[Text and item location entries]
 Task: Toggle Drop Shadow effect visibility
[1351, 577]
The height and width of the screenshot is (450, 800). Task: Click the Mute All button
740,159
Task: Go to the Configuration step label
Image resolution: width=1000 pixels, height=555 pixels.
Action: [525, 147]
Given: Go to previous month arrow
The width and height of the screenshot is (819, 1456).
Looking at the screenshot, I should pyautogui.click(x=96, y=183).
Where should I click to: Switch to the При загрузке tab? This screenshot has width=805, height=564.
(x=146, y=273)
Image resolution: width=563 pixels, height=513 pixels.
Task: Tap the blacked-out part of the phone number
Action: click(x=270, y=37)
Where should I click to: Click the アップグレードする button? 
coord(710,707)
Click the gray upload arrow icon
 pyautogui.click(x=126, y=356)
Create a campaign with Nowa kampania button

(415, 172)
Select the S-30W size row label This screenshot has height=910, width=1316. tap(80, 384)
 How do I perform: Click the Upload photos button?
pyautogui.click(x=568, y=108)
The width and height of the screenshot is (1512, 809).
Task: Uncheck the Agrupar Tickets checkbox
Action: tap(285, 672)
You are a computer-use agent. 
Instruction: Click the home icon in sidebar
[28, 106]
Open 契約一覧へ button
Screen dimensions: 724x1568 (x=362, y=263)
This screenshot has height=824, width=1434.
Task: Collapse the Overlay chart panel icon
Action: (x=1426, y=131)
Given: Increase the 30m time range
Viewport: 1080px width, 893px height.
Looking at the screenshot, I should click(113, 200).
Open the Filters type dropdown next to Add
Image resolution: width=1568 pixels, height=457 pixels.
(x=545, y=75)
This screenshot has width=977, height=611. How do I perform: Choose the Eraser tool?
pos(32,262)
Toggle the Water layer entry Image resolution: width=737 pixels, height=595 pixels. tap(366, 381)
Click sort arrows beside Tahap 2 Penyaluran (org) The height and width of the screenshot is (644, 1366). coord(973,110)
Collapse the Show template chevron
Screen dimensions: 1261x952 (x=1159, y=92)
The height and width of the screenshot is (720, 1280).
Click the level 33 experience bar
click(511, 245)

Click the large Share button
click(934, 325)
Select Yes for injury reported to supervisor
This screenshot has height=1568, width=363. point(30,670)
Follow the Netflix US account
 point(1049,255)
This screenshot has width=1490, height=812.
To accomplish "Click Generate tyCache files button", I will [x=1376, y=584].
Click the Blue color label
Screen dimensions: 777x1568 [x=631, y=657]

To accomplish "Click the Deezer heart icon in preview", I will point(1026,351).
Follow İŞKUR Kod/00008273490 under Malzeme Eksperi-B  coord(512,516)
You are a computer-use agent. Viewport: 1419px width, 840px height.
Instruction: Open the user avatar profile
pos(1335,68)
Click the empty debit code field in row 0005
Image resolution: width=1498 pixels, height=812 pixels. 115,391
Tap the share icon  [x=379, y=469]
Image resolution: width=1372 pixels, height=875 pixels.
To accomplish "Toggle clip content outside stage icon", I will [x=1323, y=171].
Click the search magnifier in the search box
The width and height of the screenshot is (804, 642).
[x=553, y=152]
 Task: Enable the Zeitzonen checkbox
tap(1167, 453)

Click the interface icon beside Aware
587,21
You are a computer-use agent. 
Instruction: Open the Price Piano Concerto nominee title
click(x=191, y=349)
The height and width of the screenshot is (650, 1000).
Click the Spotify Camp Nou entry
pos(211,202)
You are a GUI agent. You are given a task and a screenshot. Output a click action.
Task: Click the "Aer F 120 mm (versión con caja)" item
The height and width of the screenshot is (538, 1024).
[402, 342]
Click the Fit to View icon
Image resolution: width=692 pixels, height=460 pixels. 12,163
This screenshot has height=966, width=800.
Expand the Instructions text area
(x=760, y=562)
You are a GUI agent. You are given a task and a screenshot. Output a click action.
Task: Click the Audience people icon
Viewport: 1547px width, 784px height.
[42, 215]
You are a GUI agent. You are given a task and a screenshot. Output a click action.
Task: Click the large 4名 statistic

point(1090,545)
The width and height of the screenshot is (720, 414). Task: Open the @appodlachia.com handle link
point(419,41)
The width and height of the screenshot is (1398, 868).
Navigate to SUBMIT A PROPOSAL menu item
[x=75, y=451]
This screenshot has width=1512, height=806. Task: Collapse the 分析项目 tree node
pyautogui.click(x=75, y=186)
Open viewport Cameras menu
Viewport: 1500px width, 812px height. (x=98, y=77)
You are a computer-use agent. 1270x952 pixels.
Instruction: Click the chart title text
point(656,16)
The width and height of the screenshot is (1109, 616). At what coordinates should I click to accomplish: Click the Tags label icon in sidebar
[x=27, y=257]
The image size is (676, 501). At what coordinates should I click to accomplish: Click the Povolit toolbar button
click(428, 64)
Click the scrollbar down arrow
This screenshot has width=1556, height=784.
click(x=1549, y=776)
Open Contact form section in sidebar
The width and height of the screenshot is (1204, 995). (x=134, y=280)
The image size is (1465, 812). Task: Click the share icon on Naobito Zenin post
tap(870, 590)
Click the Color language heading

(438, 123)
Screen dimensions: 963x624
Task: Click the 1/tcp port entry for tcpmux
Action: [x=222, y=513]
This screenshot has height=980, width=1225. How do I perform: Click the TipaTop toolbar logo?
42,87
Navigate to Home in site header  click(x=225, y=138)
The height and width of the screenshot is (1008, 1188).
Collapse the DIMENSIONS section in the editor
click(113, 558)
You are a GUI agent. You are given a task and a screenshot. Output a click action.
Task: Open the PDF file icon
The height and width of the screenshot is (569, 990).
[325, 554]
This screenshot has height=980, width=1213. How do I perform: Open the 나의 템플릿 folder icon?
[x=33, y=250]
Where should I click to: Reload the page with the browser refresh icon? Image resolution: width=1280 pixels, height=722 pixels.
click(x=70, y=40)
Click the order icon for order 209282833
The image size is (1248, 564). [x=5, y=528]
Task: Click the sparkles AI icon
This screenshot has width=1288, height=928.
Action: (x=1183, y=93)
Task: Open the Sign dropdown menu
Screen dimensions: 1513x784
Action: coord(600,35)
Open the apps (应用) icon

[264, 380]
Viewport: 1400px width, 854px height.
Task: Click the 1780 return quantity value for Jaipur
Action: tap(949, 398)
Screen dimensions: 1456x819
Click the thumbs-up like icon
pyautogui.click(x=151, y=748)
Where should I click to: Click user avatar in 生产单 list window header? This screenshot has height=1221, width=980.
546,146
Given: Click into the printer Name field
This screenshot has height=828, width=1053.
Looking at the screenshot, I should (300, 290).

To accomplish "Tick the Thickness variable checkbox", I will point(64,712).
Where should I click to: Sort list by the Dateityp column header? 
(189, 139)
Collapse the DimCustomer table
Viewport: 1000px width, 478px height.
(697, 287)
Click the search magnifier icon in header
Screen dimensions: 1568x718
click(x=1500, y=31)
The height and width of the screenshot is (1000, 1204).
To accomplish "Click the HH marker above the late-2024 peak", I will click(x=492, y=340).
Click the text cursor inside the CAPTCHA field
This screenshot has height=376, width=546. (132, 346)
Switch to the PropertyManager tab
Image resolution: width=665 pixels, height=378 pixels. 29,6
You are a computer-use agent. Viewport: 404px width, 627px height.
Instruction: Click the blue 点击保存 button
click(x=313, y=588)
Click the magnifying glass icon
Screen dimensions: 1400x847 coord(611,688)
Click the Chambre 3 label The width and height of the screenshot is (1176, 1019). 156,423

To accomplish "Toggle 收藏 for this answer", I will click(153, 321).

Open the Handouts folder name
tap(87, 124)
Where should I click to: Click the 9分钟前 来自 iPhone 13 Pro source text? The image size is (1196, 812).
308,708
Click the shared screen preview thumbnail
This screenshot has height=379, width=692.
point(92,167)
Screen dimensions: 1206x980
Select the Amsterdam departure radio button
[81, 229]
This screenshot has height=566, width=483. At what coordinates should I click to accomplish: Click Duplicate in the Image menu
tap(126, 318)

REQUEST » Which rows above contain the string "resolution"? Pull out each of them in full.

FINISHED TASK »
Image resolution: width=1000 pixels, height=555 pixels.
Image resolution: width=563 pixels, height=513 pixels.
Image resolution: width=1568 pixels, height=457 pixels.
Toggle the Water layer entry Image resolution: width=737 pixels, height=595 pixels. tap(366, 381)
Image resolution: width=1498 pixels, height=812 pixels. 115,391
Image resolution: width=1372 pixels, height=875 pixels.
Image resolution: width=692 pixels, height=460 pixels. 12,163
Where should I click to: Reload the page with the browser refresh icon? Image resolution: width=1280 pixels, height=722 pixels.
Image resolution: width=665 pixels, height=378 pixels. 29,6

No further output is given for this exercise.